Alat ukur digital saat sekarang banyak dipakai dengan berbagai kelebihannya, murah, mudah dioperasikan dan praktis. Multimeter digital mampu menampilkan beberapa pengukuran untuk arus miliAmper, temperature °C, tegangan miliVolt, resistansi Ohm, frekuensi Hz, daya listrik mW sampai kapasitansi nF gambar-6. Pada dasarnya data/informasi yang akan diukur bersifat analog. Blok diagram alat ukur digital terdiri komponen sensor, penguat sinyaI analog, Analog to Digital converter, mikroprosesor, alat cetak dan display digital gambar-7.

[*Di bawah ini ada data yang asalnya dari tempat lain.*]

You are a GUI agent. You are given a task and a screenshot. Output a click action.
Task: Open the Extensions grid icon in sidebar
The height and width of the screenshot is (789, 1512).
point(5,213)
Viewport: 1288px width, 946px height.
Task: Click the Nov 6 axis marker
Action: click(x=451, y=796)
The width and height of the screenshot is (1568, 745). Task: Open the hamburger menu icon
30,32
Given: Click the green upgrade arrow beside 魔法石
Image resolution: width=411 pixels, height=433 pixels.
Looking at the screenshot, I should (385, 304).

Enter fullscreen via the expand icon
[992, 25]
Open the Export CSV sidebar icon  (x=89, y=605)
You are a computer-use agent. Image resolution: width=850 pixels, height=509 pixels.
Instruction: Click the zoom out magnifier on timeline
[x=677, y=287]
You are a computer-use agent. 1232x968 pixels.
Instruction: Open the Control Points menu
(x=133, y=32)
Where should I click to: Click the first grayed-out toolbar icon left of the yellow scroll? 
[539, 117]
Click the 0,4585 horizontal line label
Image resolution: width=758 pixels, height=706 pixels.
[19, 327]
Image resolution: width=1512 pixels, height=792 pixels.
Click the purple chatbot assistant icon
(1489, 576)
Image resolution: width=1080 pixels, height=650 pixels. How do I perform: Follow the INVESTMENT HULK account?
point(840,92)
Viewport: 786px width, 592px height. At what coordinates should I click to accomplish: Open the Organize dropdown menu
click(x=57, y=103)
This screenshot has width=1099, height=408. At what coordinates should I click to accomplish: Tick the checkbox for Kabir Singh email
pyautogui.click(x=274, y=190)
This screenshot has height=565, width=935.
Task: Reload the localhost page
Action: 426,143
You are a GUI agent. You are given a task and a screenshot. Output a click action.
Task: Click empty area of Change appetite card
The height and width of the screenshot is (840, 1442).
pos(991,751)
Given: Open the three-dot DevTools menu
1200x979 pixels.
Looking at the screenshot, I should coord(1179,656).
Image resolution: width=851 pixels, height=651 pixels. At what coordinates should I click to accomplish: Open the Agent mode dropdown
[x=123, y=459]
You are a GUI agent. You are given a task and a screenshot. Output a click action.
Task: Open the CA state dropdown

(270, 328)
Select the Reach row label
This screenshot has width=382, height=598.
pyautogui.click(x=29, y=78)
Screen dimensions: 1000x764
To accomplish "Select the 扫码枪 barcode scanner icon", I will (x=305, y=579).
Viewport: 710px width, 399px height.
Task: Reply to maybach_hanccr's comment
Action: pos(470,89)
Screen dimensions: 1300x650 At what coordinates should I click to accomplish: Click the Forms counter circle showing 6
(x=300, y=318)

Sensor mengubah besaran listrik dan non elektrik menjadi tegangan, karena tegangan masih dalam orde mV perlu diperkuat oleh penguat input.

Sinyal input analog yang sudah diperkuat, dari sinyal analog diubah menjadi sinyal digital dengan (ADC) Analog to Digital akan diolah oleh perangkat PC atau mikroprosessor dengan program tertentu dan hasil pengolahan disimpan dalam sistem memori digital. Informasi digital ditampilkan dalam display atau dihubungkan dicetak dengan mesin cetak. Display digital akan menampilkan angka diskrit dari 0 sampai angka 9 ada tiga jenis, yaitu 7-segmen, 14- segmen dan dot matrik 5x7 gambar-8. Sinyal digital terdiri atas 0 dan 1, ketika sinyal 0 tidak bertegangan atau OFF, ketika sinyal 1 bertegangan atau ON.

Sebuah multimeter digital, terdiri dari tiga jenis alat ukur sekaligus, yaitu mengukur tegangan, arus dan tahanan. Mampu untuk mengukur besaran listrik DC maupun AC gambar 9. Saklar pemilih mode digunakan untuk pemilihan jenis pengukuran, mencakup tegangan AC/DC, pengukuran saklar pemilih arus AC/DC, pengukuran pengukuran tahanan, pengukuran diode dan pengukuran kapasitor.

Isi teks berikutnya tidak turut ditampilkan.